| Work request |
Write out the data once more, exactly as it reads.

Start of Material supplied

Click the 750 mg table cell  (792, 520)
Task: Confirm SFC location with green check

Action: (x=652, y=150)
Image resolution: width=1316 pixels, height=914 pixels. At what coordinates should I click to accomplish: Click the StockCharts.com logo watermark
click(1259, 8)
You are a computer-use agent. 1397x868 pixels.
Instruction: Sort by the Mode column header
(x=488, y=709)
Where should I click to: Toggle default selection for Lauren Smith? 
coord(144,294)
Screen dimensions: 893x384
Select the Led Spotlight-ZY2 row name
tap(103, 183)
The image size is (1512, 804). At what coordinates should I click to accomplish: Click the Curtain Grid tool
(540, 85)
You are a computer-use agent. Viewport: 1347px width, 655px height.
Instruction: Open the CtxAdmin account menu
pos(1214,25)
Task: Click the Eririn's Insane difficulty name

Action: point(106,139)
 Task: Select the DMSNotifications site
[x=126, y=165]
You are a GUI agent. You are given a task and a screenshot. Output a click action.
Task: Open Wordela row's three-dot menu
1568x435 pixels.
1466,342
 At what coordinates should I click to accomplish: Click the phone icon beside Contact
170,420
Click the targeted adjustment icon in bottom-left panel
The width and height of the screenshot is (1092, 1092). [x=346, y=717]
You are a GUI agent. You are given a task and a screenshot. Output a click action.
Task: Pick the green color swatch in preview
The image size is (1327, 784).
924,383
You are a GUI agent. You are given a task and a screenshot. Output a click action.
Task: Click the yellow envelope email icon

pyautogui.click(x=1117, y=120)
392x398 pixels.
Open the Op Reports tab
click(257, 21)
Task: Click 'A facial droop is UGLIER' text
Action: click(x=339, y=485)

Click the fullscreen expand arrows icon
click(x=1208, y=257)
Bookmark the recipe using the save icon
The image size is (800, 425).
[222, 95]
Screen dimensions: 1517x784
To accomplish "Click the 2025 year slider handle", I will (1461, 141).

End of Material supplied

| Output for this task |
Click the 750 mg table cell  (792, 520)
Task: Confirm SFC location with green check

Action: (x=652, y=150)
Image resolution: width=1316 pixels, height=914 pixels. At what coordinates should I click to accomplish: Click the StockCharts.com logo watermark
click(1259, 8)
You are a computer-use agent. 1397x868 pixels.
Instruction: Sort by the Mode column header
(x=488, y=709)
Where should I click to: Toggle default selection for Lauren Smith? 
coord(144,294)
Screen dimensions: 893x384
Select the Led Spotlight-ZY2 row name
tap(103, 183)
The image size is (1512, 804). At what coordinates should I click to accomplish: Click the Curtain Grid tool
(540, 85)
You are a computer-use agent. Viewport: 1347px width, 655px height.
Instruction: Open the CtxAdmin account menu
pos(1214,25)
Task: Click the Eririn's Insane difficulty name

Action: point(106,139)
 Task: Select the DMSNotifications site
[x=126, y=165]
You are a GUI agent. You are given a task and a screenshot. Output a click action.
Task: Open Wordela row's three-dot menu
1568x435 pixels.
1466,342
 At what coordinates should I click to accomplish: Click the phone icon beside Contact
170,420
Click the targeted adjustment icon in bottom-left panel
The width and height of the screenshot is (1092, 1092). [x=346, y=717]
You are a GUI agent. You are given a task and a screenshot. Output a click action.
Task: Pick the green color swatch in preview
The image size is (1327, 784).
924,383
You are a GUI agent. You are given a task and a screenshot. Output a click action.
Task: Click the yellow envelope email icon

pyautogui.click(x=1117, y=120)
392x398 pixels.
Open the Op Reports tab
click(257, 21)
Task: Click 'A facial droop is UGLIER' text
Action: click(x=339, y=485)

Click the fullscreen expand arrows icon
click(x=1208, y=257)
Bookmark the recipe using the save icon
The image size is (800, 425).
[222, 95]
Screen dimensions: 1517x784
To accomplish "Click the 2025 year slider handle", I will (1461, 141).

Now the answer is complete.